Low circulating BDNF levels are associated with higher density of fibrin fibers and greater MCF in CHD patients. Plasma pools of two or three CHD patients or healthy subjects (Control) were obtained according to similar BDNF levels (±20 pg/ml): (a) BDNF levels, (b) fibrin fibers density, and (c) Maximum Clot firmness (MCF) have been analysed by ELISA kit, Alexa Fluor 488–labeled method (20X magnification) and thromboelastographic analyses, respectively. Correlation between BDNF concentrations and (d) MCF. All samples were performed in triplicate, and representative images are shown.
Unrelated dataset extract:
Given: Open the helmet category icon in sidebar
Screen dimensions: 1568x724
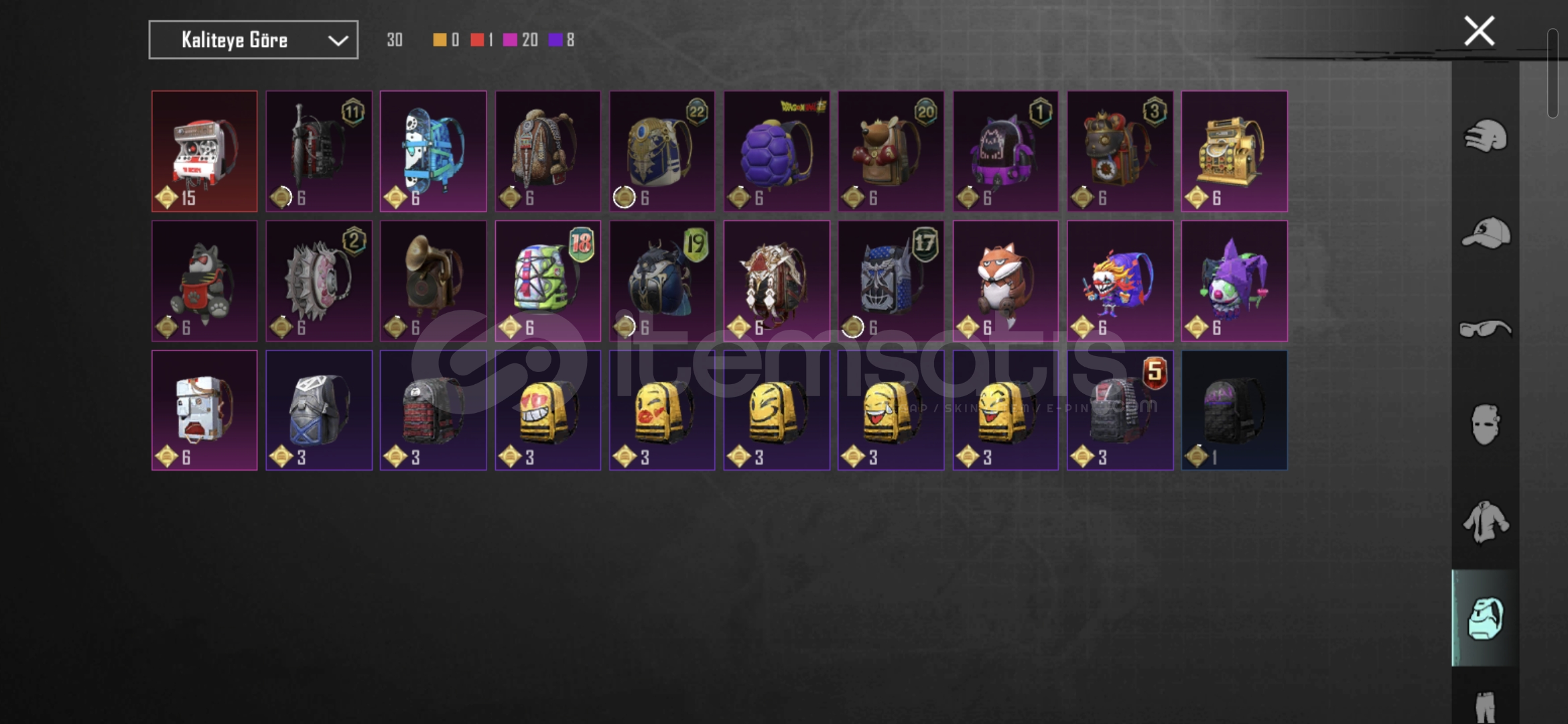Looking at the screenshot, I should click(x=1485, y=136).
Data are expressed as mean ± SEM. n = 12 and 9 pools of CHD and healthy subjects, respectively.

Figure 7

rh-BDNF reduces fibrin clot profile of CHD patients in vitro. Recombinant BDNF (rh-BDNF; 5, 25, 135 and 270 pg/ml) or BSA (1 mg/ml: control) was added to plasma from CHD patients before induction of coagulation with thrombin, and fibrin fibers were (a) visualized with Alexa Fluor 488–labeled (20X magnification) and (b) quantified using Image J software. All samples were performed in triplicate and representative images are shown. Data are expressed as mean ± SEM; horizontal bars indicate variation of BDNF levels measured in plasma pools analyzed. n = 12 plasma sample from CHD patients with BDNF < 100 pg/ml. *p < 0.05, **p < 0.01 and ***p < 0.005.